IndusInd Bank saw 40 per cent year-on-year rise in its core fee income last quarter, while overall fee income was up 34 per cent during this period.

“Fee, on the core-fee side, which is customer elements, has surpassed even our expectations. The overall fee was depressed compared to core fee only on account of one particular line, which is trading income,” Romesh Sobti, managing director and chief executive of IndusInd Bank, said in his post-earnings comments.

HDFC Bank also witnessed a significant growth in its fee income, which increased by nearly 20 per cent year-on-year in July-September, driven by strong performance on the third-party commission front.

ICICI Bank saw a marginal increase in its fee income to Rs 1,709 crore in the second quarter from Rs 1,700 crore in the corresponding period last year. The growth was muted as the bank had not been aggressively growing its retail assets, and it has started expanding it only recently.

Also, slowdown in corporate fees capped the overall fee income growth.

“I have indeed seen fee growth numbers of about 20 per cent in the market. But, if we look at those banks, largely the fee driver has been through retail assets.

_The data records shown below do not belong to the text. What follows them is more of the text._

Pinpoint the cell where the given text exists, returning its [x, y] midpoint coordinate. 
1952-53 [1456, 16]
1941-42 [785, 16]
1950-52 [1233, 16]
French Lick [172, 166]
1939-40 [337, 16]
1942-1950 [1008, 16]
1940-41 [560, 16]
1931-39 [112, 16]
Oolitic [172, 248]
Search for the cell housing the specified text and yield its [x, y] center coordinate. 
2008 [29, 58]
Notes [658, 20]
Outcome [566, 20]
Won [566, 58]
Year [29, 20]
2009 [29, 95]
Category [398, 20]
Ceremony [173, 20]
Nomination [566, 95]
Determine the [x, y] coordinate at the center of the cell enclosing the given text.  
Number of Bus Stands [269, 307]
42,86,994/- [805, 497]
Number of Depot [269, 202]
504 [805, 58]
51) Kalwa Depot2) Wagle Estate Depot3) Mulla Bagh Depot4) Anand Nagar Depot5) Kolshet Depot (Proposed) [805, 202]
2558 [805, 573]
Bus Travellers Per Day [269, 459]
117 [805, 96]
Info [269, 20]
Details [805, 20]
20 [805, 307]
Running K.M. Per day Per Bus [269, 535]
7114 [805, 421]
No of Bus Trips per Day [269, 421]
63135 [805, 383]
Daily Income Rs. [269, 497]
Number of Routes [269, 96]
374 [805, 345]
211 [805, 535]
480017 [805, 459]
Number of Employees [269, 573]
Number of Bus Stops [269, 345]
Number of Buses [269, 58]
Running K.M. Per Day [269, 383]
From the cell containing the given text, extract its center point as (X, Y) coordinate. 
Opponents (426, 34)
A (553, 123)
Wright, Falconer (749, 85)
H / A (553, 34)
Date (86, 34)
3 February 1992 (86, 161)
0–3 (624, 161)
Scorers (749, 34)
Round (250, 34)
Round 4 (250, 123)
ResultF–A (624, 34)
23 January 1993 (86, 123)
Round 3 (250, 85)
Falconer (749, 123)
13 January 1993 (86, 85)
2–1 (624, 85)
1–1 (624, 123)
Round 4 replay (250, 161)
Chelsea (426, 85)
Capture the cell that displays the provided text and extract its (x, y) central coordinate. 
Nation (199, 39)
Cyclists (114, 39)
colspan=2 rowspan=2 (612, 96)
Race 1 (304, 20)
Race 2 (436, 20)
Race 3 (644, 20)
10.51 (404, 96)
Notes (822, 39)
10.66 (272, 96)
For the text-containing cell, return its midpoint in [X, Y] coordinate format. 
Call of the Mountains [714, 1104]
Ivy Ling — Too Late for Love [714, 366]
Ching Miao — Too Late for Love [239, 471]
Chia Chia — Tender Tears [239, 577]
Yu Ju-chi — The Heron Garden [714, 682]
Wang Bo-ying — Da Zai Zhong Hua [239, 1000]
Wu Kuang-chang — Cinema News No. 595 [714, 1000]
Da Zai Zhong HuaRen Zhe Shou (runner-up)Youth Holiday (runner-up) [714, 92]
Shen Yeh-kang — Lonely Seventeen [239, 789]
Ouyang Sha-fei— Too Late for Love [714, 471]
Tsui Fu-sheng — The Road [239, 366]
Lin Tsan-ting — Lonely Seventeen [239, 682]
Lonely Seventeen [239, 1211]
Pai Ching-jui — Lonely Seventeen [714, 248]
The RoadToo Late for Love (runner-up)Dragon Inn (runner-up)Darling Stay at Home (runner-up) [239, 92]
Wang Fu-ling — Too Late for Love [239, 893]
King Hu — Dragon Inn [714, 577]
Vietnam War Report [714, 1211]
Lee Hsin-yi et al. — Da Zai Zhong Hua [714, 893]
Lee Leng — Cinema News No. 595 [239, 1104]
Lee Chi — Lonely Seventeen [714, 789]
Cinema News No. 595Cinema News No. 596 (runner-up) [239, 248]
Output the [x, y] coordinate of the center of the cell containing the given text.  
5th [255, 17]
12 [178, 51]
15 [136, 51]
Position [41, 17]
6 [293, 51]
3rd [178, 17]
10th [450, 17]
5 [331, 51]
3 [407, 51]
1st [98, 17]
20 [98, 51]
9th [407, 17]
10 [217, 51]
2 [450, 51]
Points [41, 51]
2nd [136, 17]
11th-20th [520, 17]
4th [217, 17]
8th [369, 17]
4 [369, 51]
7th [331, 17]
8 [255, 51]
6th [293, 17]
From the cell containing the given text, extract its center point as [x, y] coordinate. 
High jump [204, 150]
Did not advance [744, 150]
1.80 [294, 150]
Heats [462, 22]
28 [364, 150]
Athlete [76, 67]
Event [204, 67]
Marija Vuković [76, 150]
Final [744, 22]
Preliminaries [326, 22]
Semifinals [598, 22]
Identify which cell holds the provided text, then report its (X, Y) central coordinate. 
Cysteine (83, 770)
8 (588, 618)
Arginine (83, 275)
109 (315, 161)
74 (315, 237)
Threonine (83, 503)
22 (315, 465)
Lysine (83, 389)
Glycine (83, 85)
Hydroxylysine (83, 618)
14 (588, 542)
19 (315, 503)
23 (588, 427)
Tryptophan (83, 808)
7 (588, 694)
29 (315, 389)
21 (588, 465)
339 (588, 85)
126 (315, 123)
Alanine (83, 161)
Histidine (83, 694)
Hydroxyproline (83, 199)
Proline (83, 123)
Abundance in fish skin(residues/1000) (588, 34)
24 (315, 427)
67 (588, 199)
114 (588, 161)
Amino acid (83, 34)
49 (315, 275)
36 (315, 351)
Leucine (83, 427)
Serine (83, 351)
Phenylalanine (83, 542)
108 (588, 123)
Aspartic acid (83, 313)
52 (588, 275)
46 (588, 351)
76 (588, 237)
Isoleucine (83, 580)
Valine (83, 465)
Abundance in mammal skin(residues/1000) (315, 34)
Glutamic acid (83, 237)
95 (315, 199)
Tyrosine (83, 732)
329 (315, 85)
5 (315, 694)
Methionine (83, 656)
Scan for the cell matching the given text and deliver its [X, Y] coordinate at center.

Given that our retail assets have just about started growing in double digits and the growth has gone up to 14 per cent in this quarter only, that part of the fee income growth has been more subdued for us compared to some of our competitors,” a top management executive of the bank told analysts after its second quarter earnings.

“At the starting base, we had a much higher share of project finance and large corporate lending-related fee income. That has actually declined. We have tried to offset this by increasing granularity of our fee income through commercial banking and foreign exchange fees. We do recognise that a short-term adjustment phase in terms of fee income composition will be there for us, but the endeavour would be to grow the fee income on an overall basis," he added.